[Source data]

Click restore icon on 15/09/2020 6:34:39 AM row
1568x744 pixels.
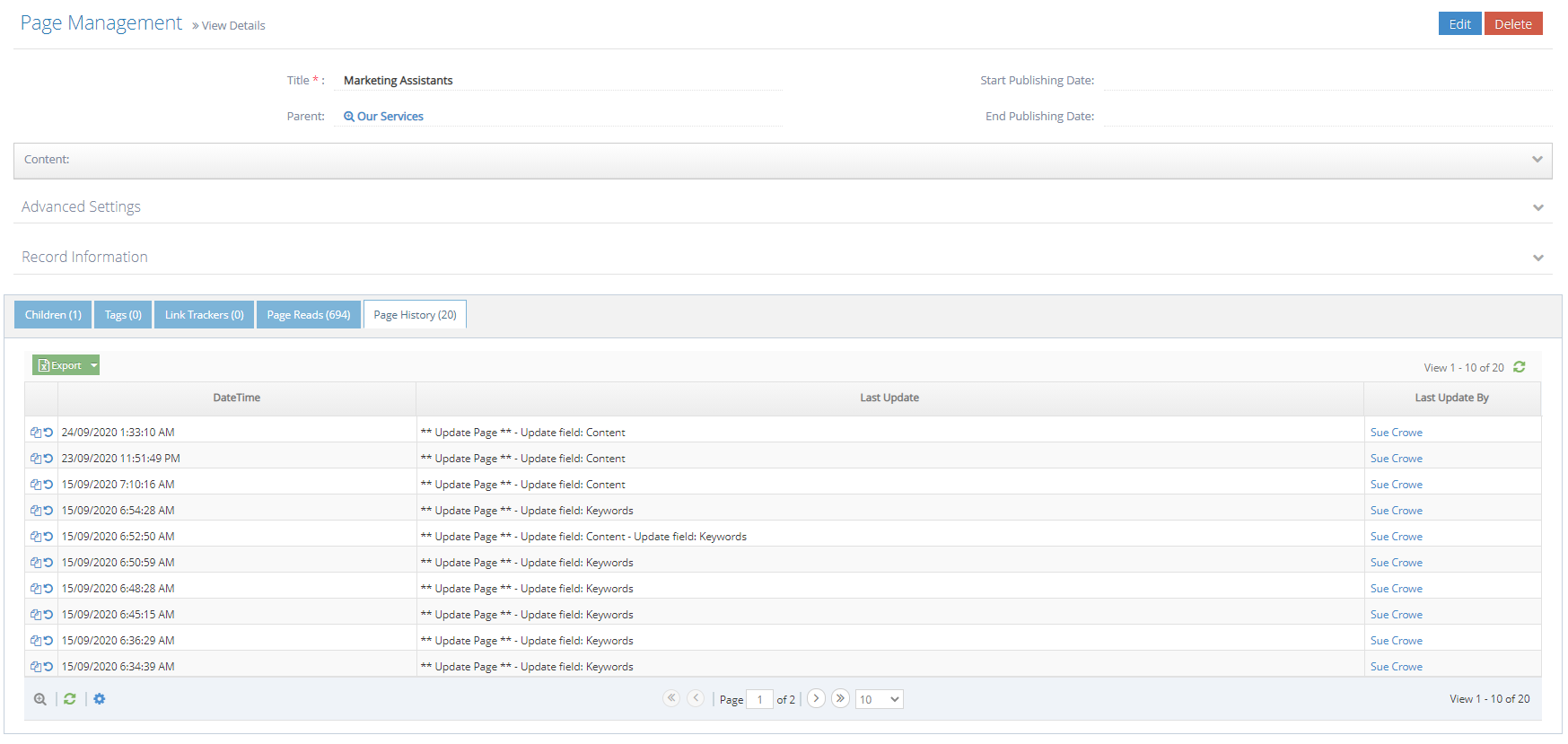pos(48,667)
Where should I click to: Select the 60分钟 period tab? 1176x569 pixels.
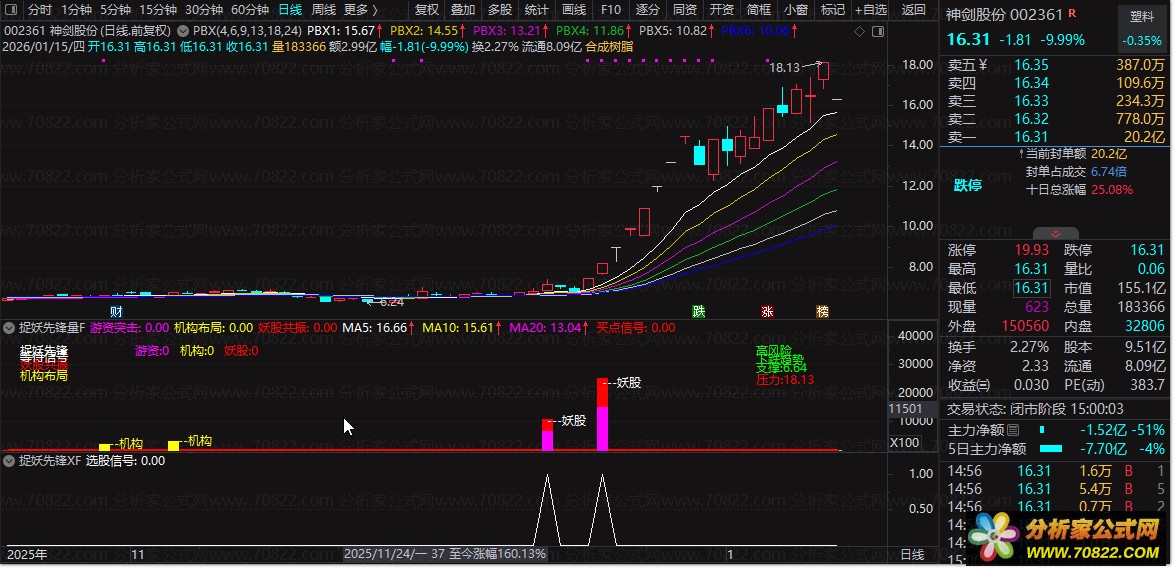coord(249,10)
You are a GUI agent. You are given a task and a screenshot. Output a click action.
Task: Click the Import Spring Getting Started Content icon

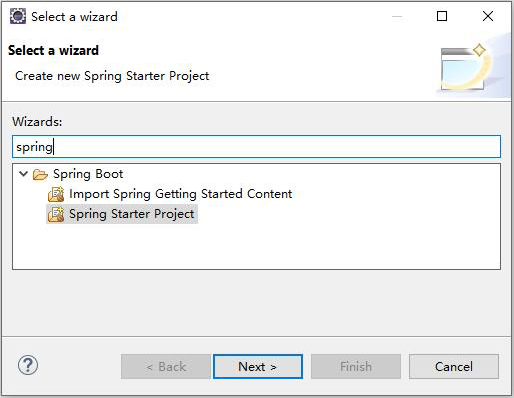click(56, 194)
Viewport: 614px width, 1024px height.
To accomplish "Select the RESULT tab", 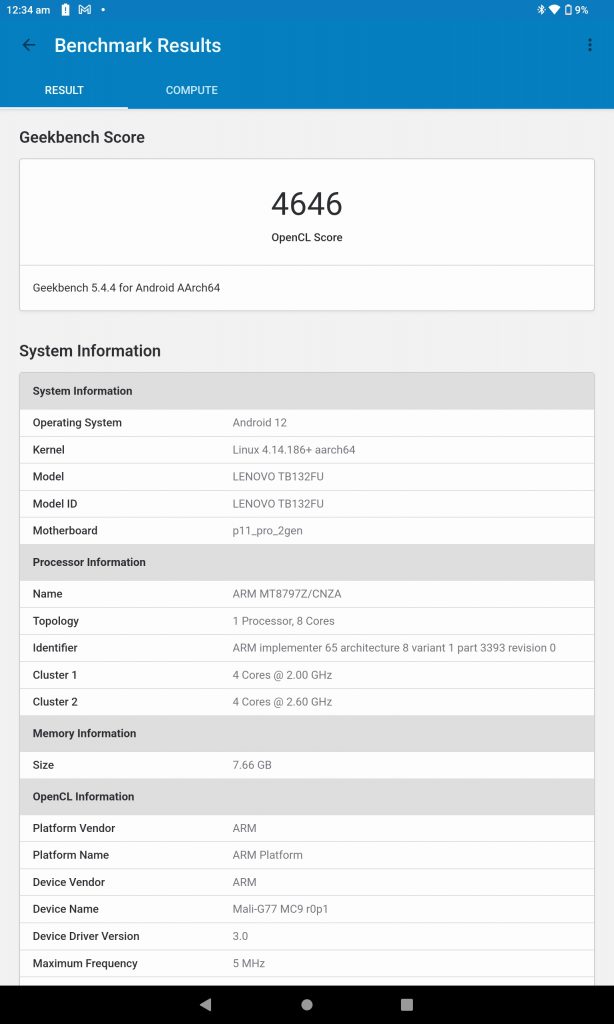I will [64, 90].
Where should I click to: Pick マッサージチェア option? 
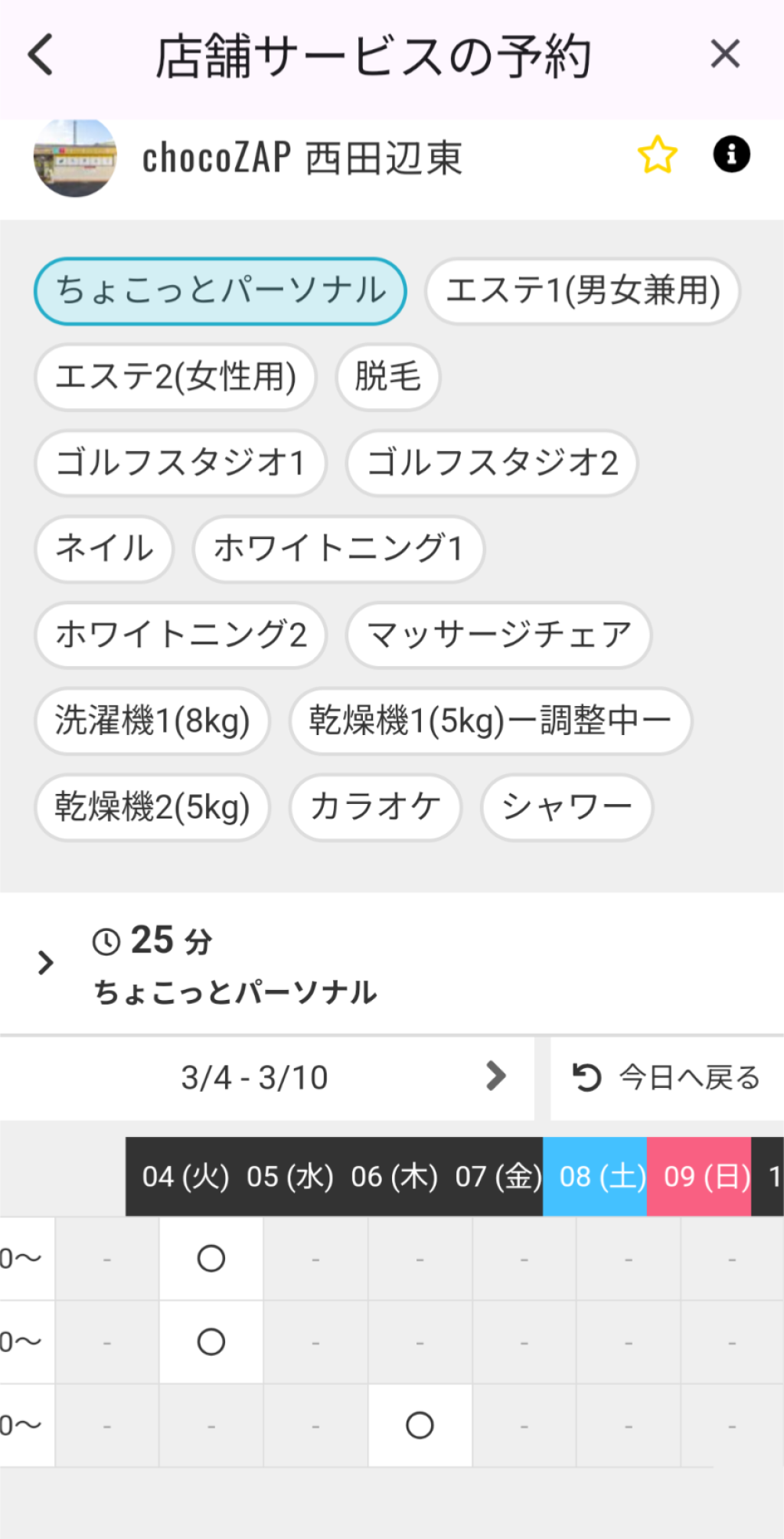[x=498, y=635]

Assigned task =
Your answer should be the exact lines above from the one containing "1568x744 pixels." through the one containing "You are a GUI", with both end lines kept and the pictures removed, please.

Written answer =
1568x744 pixels.
pos(48,667)
Where should I click to: Select the 60分钟 period tab? 1176x569 pixels.
coord(249,10)
You are a GUI agent. You are given a task and a screenshot. Output a click action.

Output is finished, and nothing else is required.